> [Source data]
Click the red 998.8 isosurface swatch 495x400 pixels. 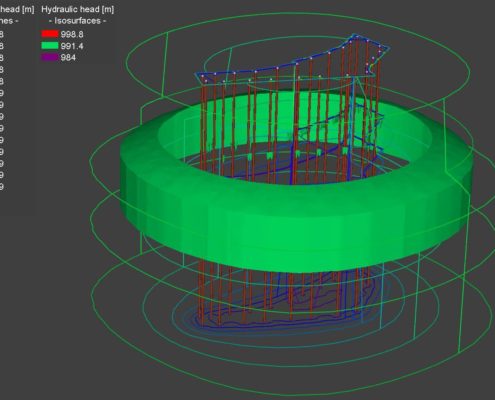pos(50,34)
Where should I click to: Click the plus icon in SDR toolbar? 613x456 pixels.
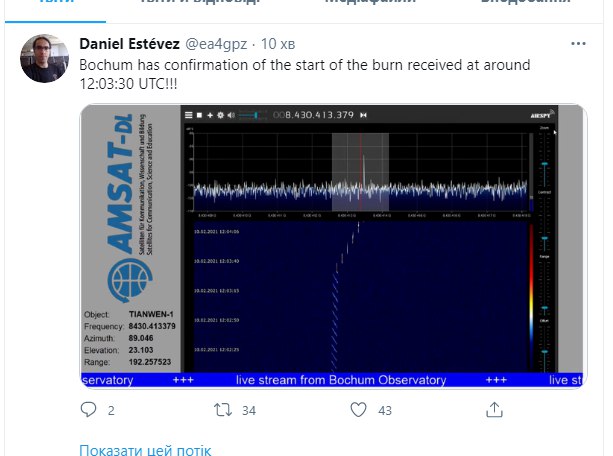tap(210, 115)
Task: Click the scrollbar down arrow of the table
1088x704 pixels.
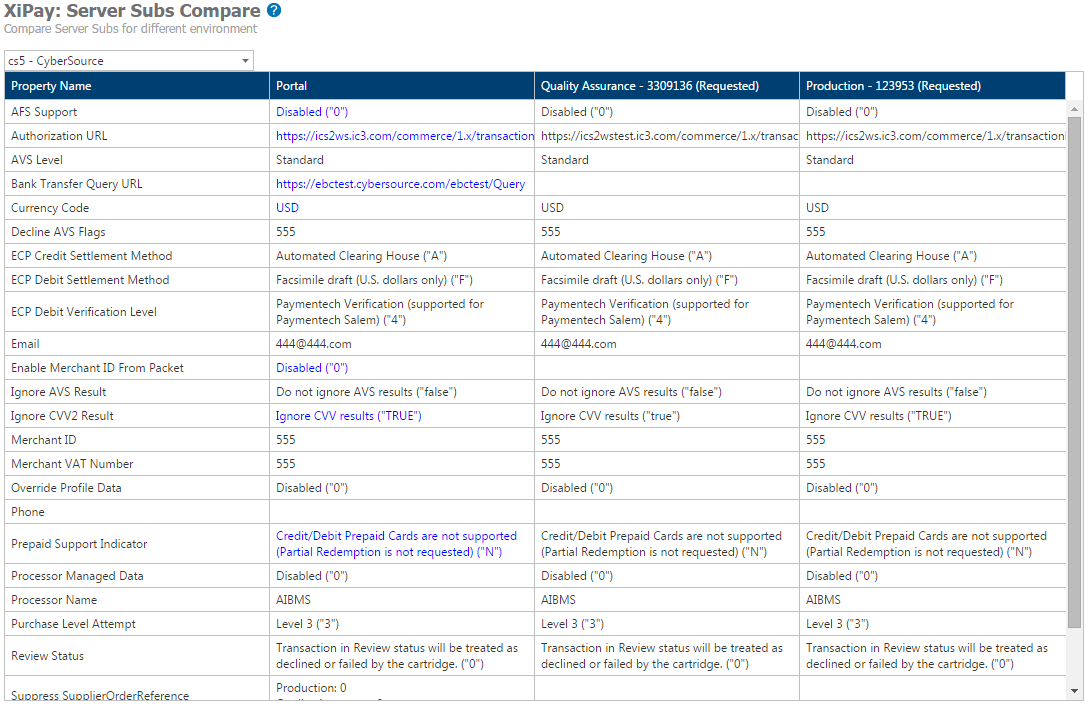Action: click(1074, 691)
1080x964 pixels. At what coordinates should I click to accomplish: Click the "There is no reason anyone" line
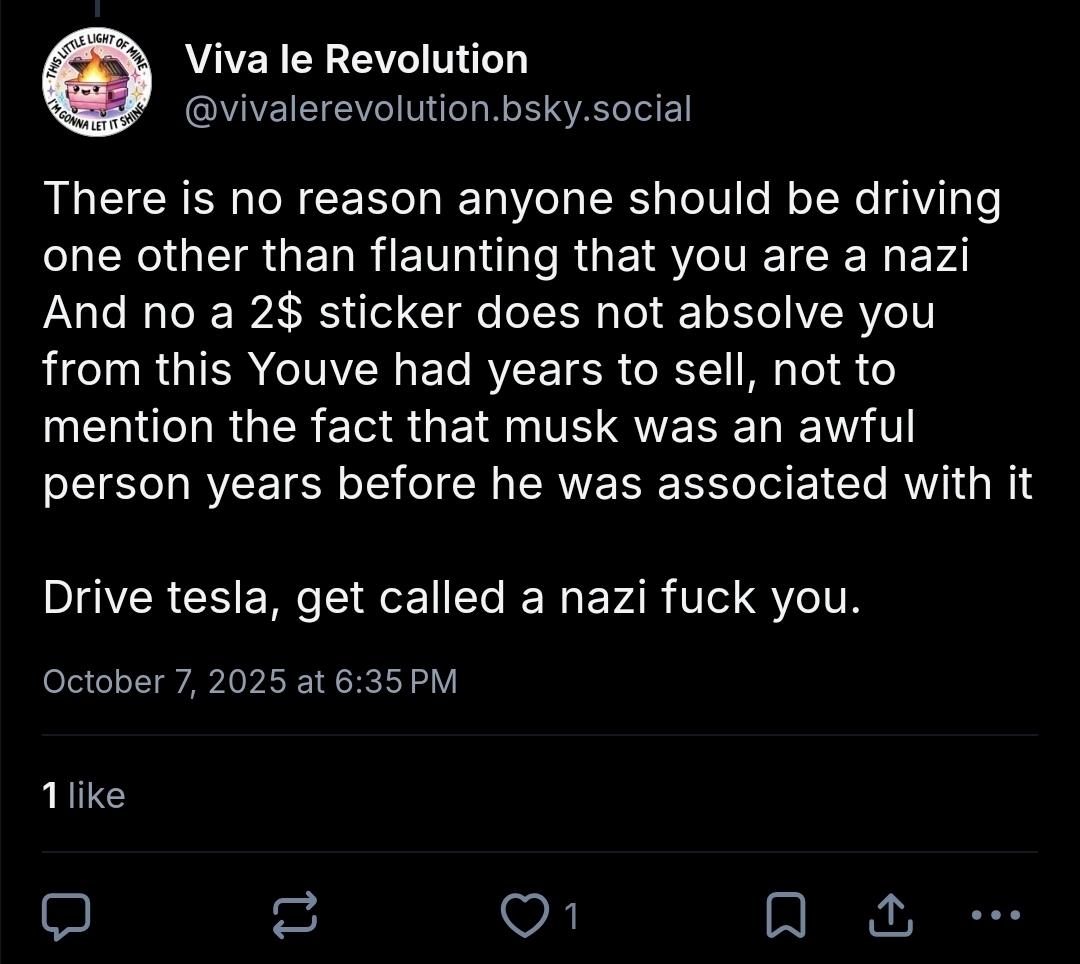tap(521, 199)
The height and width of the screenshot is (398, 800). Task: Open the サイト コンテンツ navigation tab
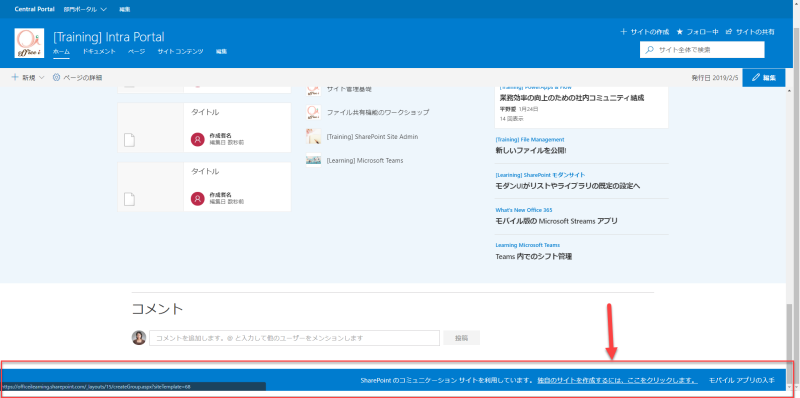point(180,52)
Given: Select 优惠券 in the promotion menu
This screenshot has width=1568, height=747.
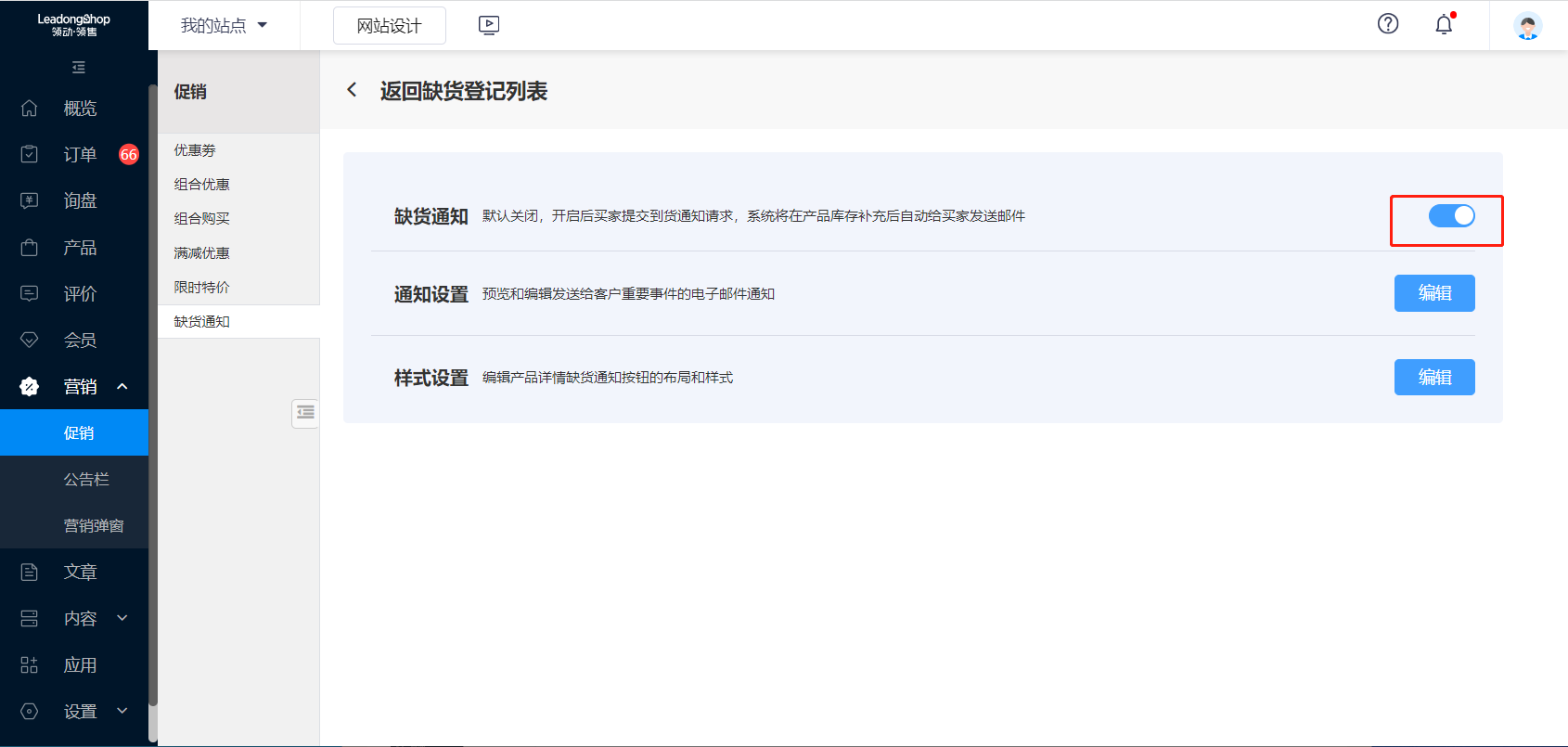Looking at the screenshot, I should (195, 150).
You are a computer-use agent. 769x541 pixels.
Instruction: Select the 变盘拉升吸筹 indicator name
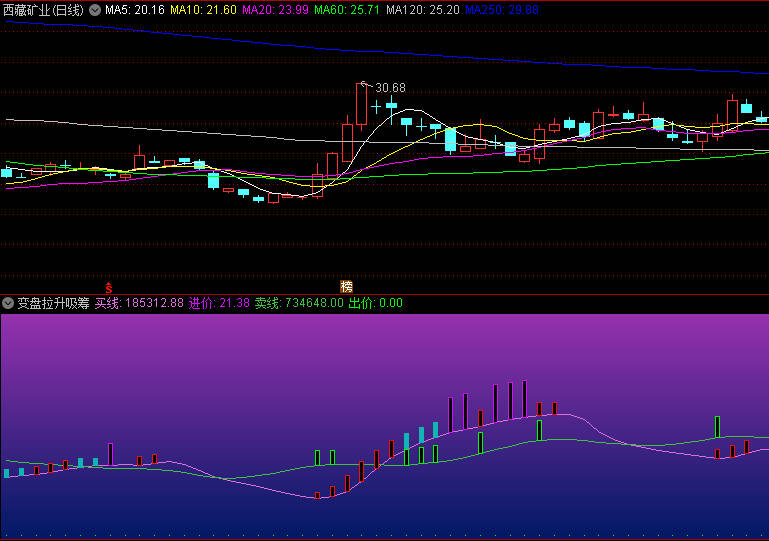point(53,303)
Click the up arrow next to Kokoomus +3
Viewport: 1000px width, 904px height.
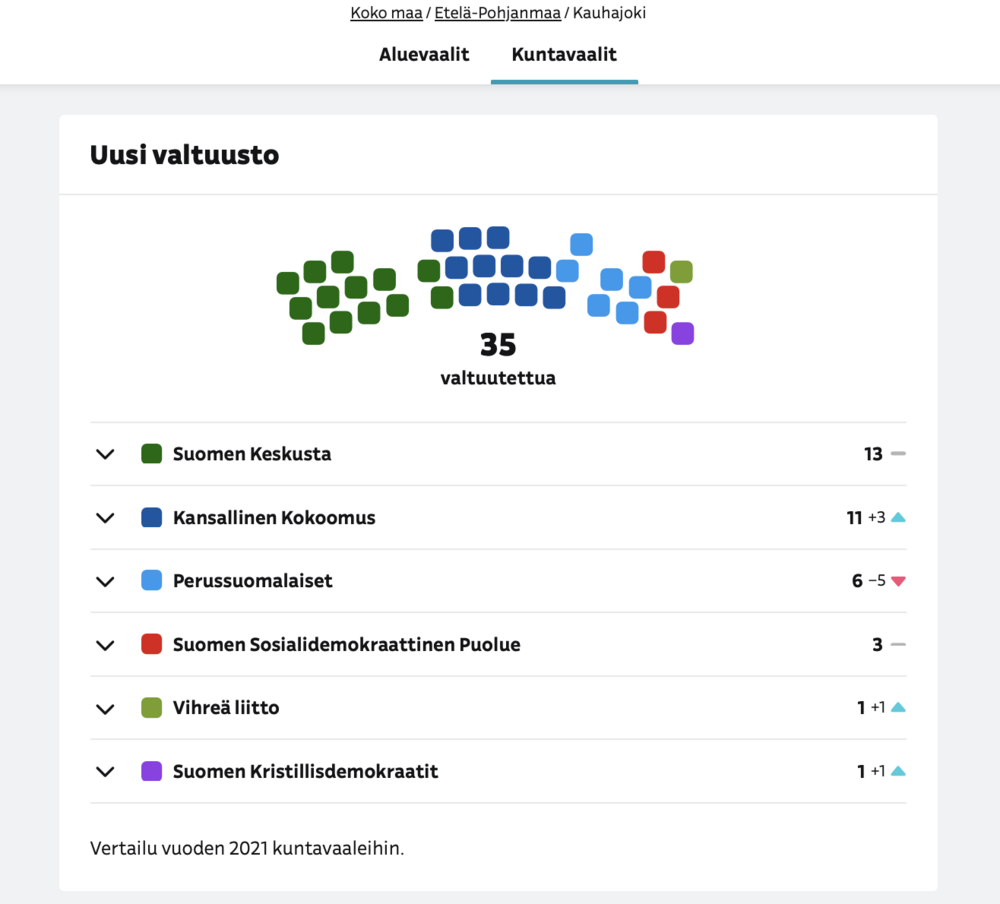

> [Description of the task] The lines from the one containing "Given: Select 优惠券 in the promotion menu" to the end of the material must be output exactly, both ends included; no picture may appear.

> [Exercise result]
Given: Select 优惠券 in the promotion menu
This screenshot has width=1568, height=747.
Looking at the screenshot, I should (195, 150).
You are a computer-use agent. 769x541 pixels.
Instruction: Select the 变盘拉升吸筹 indicator name
point(53,303)
Click the up arrow next to Kokoomus +3
Viewport: 1000px width, 904px height.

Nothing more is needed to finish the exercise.